Assuming you’re talking about “classical ML” / “data analysis” (so not specifically DL/RL) I’d say the basic bricks for tabular data analysis are:
- data wrangling (imputation, encoding, dimensionality reduction, …)
- basic models (KNN, logreg, DT, svm, …)
- model composability (pipeline, stacking, ensembling)
- tuning and evaluation (hyperparam tuning, comparing metrics/models/…)
All these are represented in the ecosystem (sometimes multiple times) though don’t necessarily talk to each other very well / have different goals.
Afaik MLJ focuses on 3-4 hoping that it will spur development, compatibility and maintainability of 1-2. Indeed, assuming it becomes an entry point for users through which they can call many of the more specific packages, it could mean more input for the package devs etc. My hope is also that it would help identify/highlight missing/inefficient functionalities.
As per interaction between MLJ and JuliaML, I’m sure other people can give a better insight than mine but I think a few of the packages in JuliaML offer metrics/encoding which have been re-defined in MLJ as it was needed for the way MLJ deals with types, metadata etc. I would think it’s a similar story for MLDataPattern.
Other packages from JuliaML which are more related to optimisation / learning strategies are not directly relevant to MLJ (though I may be wrong here).
There is LossFunctions though which should be interfaced with soon (as you know I believe) there may also be scope for interacting with ValueHistories, MLPreprocessing, and maybe copy a few things from MLPlots. Beyond that, I’m not sure.
Thank you @tlienart for sharing your views. I believe that the items you listed 1-4 make a lot of sense.

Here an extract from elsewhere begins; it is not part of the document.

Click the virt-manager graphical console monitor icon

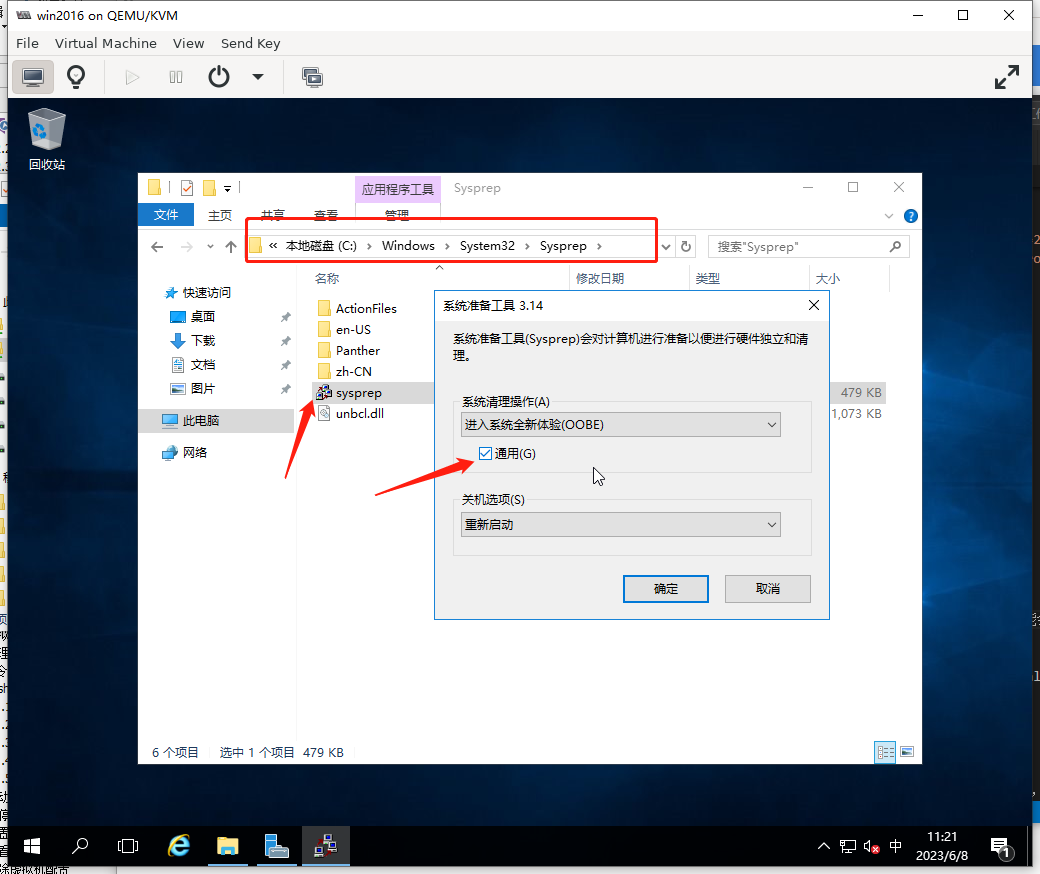tap(33, 77)

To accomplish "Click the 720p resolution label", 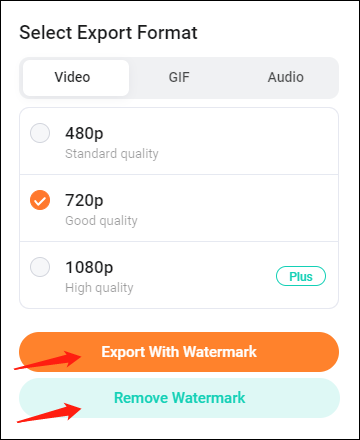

I also think that packages like LossFunctions.jl are quite useful to have, or be incorporated in the MLJ.jl project.
Would it make sense to migrate MLJ.jl to JuliaML? Or maybe find a way to share with the community that the development directions are heading towards MLJ.jl and that other packages in JuliaML are deprecated nowadays?
Ideally, members from JuliaML and alan-turing-institute would join in a single organization to speed up the development of “classic” ML in Julia. However, I am just sharing my opinion on the subject to see if there is interest from both parts.
Thanks for the work! I am starting to depend on MLJBase.jl on my own packages, and I am enjoying the project more and more.
I think this is currently unlikely given the project is supported by the ATI; also I don’t believe it’s the ambition of MLJ to define how things should be done in ML in Julia but rather offer incentives to have people interface with it so that more functionalities become easily available and composable to a “non-dev” end-user.
That being said, I agree with some part of your second point: with time and users (and benchmarks), MLJ should help identify weaknesses/missing features in the ecosystem which can be fed back to the community.
I think defining how ML is done in Julia is pretty much what you said. An API, an incentive, whatever we call it. As soon as the community converges on evolved best practices, we are all set.
I have only written a couple of lines in Julia, so I am not an authority versed in this, therefore what I say here is only a superfluous opinion on this.
To unify both projects, if they were interested, it would be very good to organize a hackathon in some JulianCon, thus architecture is defined and code is given from the entire expert community, there is no better opportunity to work than these conferences.